*What you should do*:
Instruction for the entries that follow: retype exactly the lines from the line with "Task: Tick the" to the line with "The image size is (903, 364).", both included, and omit all others.

*Records for processing*:
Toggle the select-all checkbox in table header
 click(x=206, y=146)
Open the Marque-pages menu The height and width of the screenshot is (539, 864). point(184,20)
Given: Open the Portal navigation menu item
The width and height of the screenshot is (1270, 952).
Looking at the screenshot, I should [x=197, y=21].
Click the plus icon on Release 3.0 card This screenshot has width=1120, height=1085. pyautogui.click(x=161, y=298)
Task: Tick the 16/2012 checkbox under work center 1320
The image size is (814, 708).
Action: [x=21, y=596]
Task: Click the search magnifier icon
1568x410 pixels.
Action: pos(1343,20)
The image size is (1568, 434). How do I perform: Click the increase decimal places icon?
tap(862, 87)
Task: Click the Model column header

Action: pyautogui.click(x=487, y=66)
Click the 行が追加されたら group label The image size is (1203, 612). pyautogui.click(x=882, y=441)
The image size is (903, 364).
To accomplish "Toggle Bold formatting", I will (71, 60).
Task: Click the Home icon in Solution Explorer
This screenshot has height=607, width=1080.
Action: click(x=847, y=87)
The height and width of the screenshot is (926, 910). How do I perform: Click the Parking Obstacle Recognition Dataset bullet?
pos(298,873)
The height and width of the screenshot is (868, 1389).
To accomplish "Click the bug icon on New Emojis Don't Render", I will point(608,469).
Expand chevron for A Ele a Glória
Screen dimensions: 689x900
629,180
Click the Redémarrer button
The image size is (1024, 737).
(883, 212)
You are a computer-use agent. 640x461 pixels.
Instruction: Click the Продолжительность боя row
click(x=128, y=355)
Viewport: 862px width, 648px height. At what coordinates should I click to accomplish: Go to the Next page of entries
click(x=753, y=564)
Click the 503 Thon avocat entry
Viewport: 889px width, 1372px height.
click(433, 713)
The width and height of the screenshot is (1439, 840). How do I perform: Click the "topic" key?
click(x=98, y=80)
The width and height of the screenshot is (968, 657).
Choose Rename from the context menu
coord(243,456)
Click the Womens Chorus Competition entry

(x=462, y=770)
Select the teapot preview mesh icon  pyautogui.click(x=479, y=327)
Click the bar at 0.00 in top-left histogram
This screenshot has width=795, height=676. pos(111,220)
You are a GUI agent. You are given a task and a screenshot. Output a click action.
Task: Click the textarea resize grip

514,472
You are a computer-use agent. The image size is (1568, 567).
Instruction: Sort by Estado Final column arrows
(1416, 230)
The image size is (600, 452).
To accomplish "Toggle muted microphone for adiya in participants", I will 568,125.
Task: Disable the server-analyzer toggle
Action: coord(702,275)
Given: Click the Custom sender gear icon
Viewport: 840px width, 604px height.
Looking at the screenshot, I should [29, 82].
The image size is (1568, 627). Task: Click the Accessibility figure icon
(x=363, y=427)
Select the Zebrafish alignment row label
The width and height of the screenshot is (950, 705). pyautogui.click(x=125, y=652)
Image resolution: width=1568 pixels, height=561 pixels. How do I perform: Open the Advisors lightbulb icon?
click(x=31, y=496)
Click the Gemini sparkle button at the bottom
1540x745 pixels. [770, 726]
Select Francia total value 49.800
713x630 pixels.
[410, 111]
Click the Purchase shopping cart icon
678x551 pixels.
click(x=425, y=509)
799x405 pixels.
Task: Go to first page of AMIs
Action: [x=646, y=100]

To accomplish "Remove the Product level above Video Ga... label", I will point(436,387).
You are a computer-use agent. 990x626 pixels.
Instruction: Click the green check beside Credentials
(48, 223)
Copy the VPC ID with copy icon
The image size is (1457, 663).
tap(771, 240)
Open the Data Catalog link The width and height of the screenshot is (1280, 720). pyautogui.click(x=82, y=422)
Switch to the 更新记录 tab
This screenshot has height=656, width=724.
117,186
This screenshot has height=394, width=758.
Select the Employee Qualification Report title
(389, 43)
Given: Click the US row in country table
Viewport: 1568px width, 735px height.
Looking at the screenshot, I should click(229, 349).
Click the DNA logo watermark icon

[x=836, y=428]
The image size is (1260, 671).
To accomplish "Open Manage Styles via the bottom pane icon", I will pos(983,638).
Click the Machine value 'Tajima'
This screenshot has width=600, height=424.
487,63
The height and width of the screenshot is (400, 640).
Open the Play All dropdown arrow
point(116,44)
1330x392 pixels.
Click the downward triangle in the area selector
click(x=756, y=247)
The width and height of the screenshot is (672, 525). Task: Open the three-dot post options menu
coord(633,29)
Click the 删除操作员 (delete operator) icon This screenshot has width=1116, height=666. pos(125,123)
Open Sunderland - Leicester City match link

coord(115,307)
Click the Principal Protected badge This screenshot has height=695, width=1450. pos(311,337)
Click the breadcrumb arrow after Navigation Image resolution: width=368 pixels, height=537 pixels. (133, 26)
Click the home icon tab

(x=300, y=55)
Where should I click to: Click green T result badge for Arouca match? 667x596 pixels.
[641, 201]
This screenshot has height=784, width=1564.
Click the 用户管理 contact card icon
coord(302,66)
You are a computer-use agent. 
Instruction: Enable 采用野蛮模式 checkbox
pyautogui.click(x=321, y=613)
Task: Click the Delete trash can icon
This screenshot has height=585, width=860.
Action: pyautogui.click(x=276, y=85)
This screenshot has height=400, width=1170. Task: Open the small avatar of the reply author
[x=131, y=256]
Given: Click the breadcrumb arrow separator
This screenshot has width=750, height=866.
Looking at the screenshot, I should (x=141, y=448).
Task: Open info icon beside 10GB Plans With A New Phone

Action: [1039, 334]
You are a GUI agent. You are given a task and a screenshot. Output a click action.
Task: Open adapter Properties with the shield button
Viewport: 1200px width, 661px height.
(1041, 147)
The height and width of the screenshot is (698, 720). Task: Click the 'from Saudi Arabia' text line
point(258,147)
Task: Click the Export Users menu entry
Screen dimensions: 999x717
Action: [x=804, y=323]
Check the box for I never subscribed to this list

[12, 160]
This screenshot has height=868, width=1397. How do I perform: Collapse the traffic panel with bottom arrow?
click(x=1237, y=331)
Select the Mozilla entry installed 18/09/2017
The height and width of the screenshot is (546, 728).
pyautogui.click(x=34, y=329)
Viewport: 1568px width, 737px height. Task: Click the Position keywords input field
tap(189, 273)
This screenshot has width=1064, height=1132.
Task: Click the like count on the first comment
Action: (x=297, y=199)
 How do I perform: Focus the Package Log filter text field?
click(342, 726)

*Solution to this task*:
Task: Tick the 16/2012 checkbox under work center 1320
The image size is (814, 708).
Action: [x=21, y=596]
Task: Click the search magnifier icon
1568x410 pixels.
Action: pos(1343,20)
The image size is (1568, 434). How do I perform: Click the increase decimal places icon?
tap(862, 87)
Task: Click the Model column header

Action: pyautogui.click(x=487, y=66)
Click the 行が追加されたら group label The image size is (1203, 612). pyautogui.click(x=882, y=441)
The image size is (903, 364).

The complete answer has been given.